Extract to read
Today is the official birthday of the Bikini!
The precursor to the modern bikini showed UP in 1907 when Annette Kellerman, an Australian swimmer, performer, and fashion pioneer was arrested on a Boston beach for wearing a form-fitting one-piece swimsuit. It later became accepted beach attire for women.
In 1913, inspired by the introduction of women into Olympic swimming, designer Carl Jantzen made the first functional two-piece ladies’ bathing suit. It was a close-fitting one-piece with shorts on the bottom and short sleeves on top.
By the 1930s, necklines plunged at the back, sleeves disappeared and sides were cut away. Hollywood endorsed the glamorous new look with movies like Neptune’s Daughter starring Esther Williams. And, with new materials like latex and nylon, well, by 1934 the swimsuit started hugging the body and the beach was a lot more fun!
By the early 1940s two-piece swimsuits were seen, but ‘common’ on American beaches. Movie stars like Ava, Rita, and Lana helped to popularize the new swimwear as it was beginning to be called.
Rita Hayworth and Esther Williams “pin-Ups” in bathing suits were selling like hot cakes!
But the modern bikini wasn’t introduced until July 5, 1946.
French mechanical engineer Louis Reard and fashion designer Jacques Heim design-engineered the first real Bikinis.
Reard an auto engineer, was running his mother’s lingerie boutique near Les Folies Bergeres in Paris, because the car business didn’t attract the babes like the pantie trade did!
Heim, a coutier and furrier, was for some odd reason working on a new kind of beach costume. It was made UP of d two pieces. The bottom wasn’t the skimpy panty we’ve all come to love, but was large enough to cover its wearer’s navel.
In May 1946, he advertised the bathing suit; known as the “Atome,” as the world’s “smallest bathing suit”.
Reard called his version of the swimsuit the “bikini” after the Bikini Atoll, one of a series of islands in the South Pacific where the US was testing the Atomic Bomb.

Activities
• a. According to the bikini history, on what date was the modern bikini introduced?
• b. Write a continuation of the bikini history, starting after its last sentence.
The data after this point comes from a separate source.

Data section
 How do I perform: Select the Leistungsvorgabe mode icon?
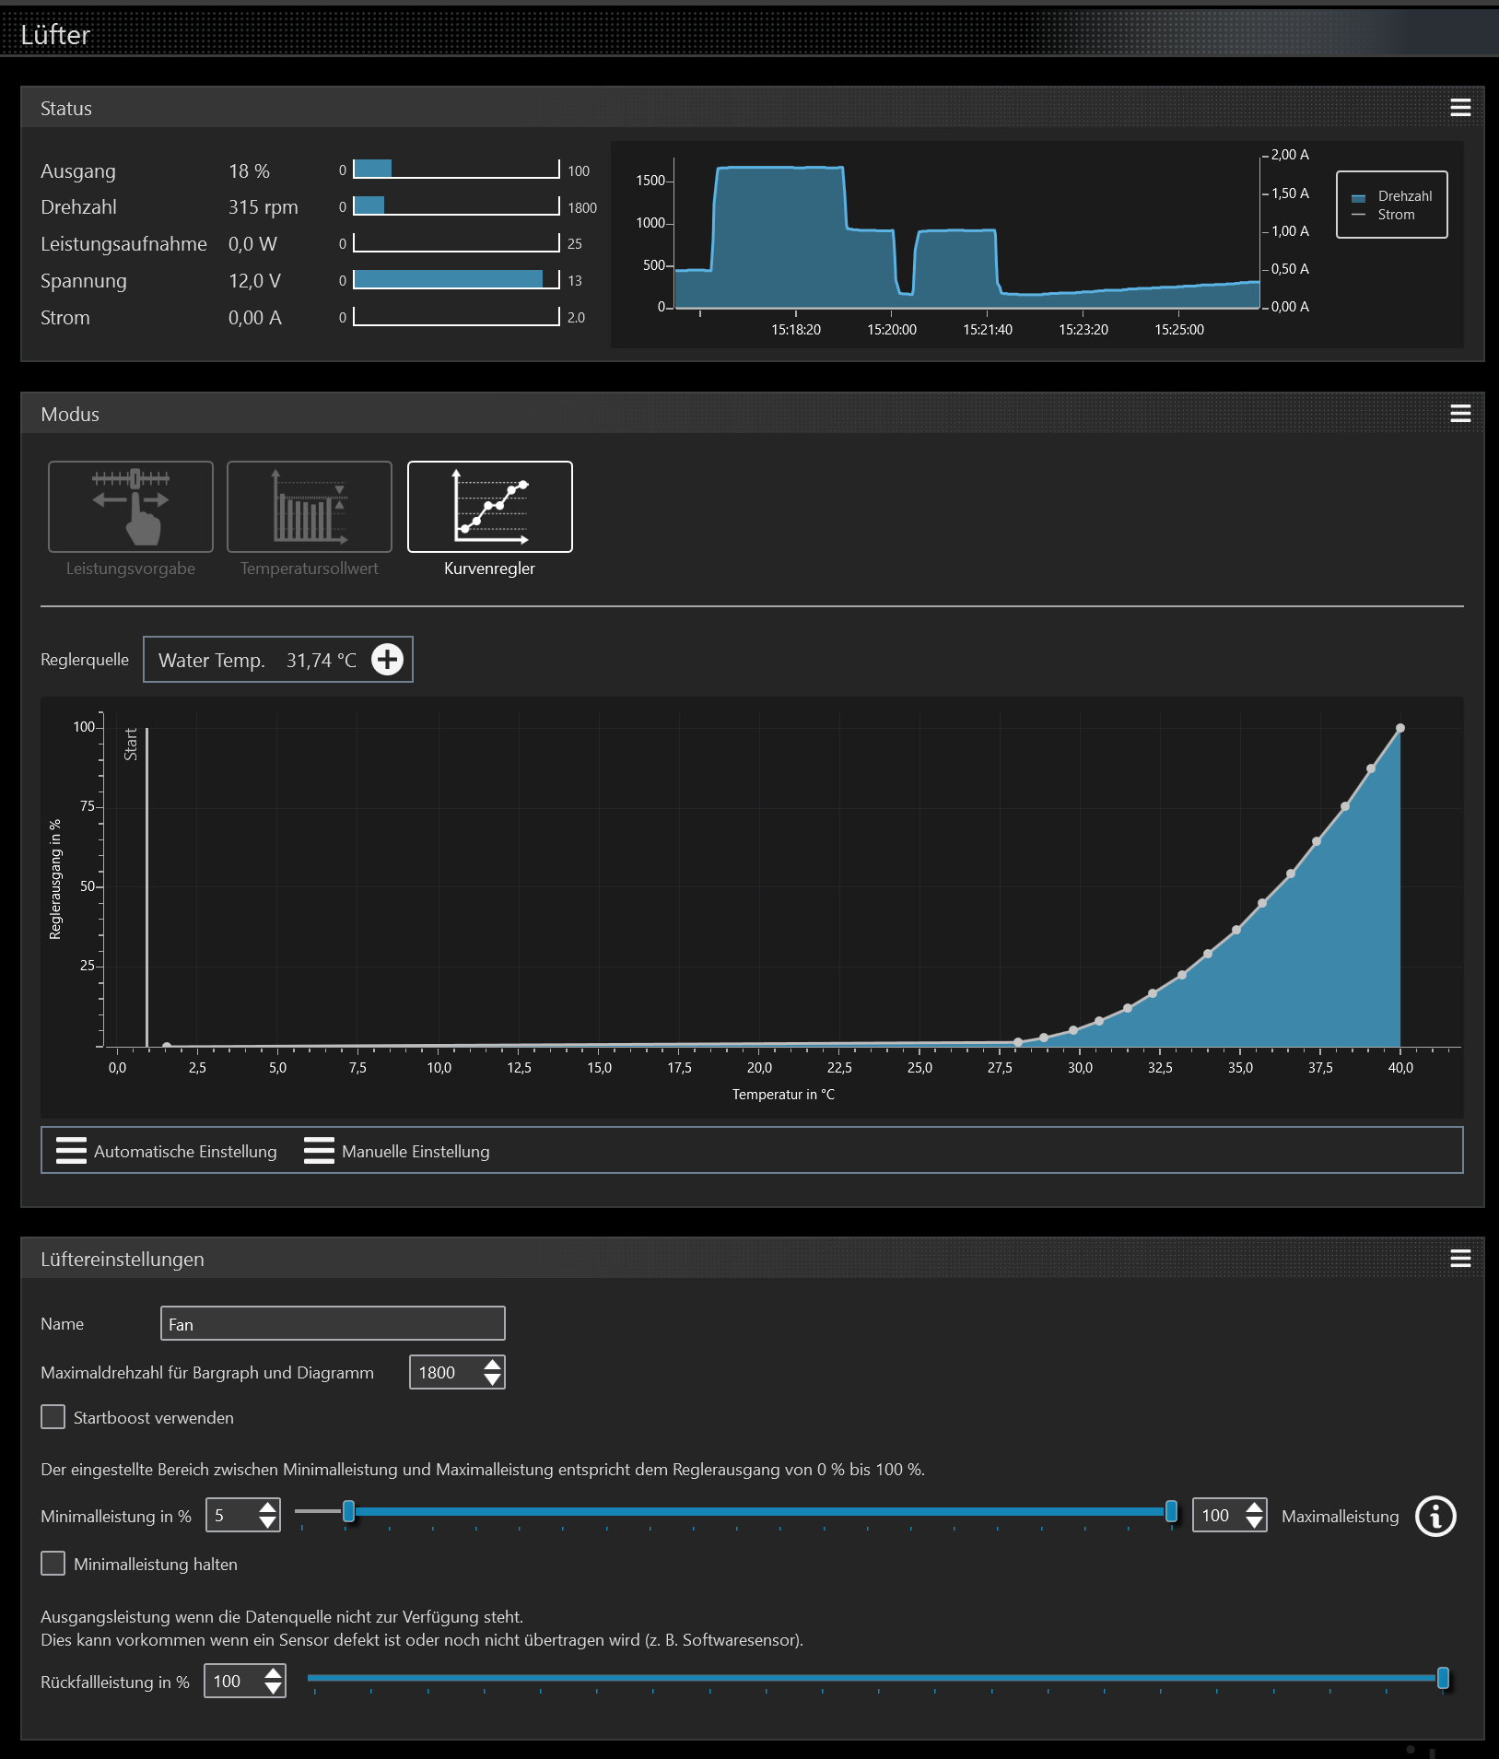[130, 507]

Results for the exercise
• a. July 5, 1946.

• b.
Some would have us think Reard called it the bikini because he believed its revealing style shock people as much as they were by America’s atomic bombing of Japan the summer before.
And, since the culture of The Marshall Islands where the Bikini Atoll is located, allowed the baring of breasts but not shoulders or thighs, it’s hardly plausible that he named it Bikini for their fashion choices. So the atomic test theory works as well as any other!
But, who knows?
Reard cropped the top off the bottoms baring the navel, and advertised it as “smaller than the smallest swimsuit”. It was so scandalous, he could not find a model to wear his design.
Not even a French model!
He finally ended UP hiring
a stripper an exotic dancer, one Miss Micheline Bernardini, who was strutting her stuff at the Casino de Paris to make the explosive debut.
That bikini, a string bikini with a g string back consisted of 30 square inches of cloth and was printed like newsprint.
It was introduced 67 years ago today on July 5 at Piscine Molitor – a place all you Life of Pi lovers will remember as the place where Life Of Pi character Pi Patel got his name – a public pool in Paris.
Heim’s design was the first worn on the beach, but the swim suit was given its name by Reard
Now you know.
Happy bikini day! Feel free to strut your stuff!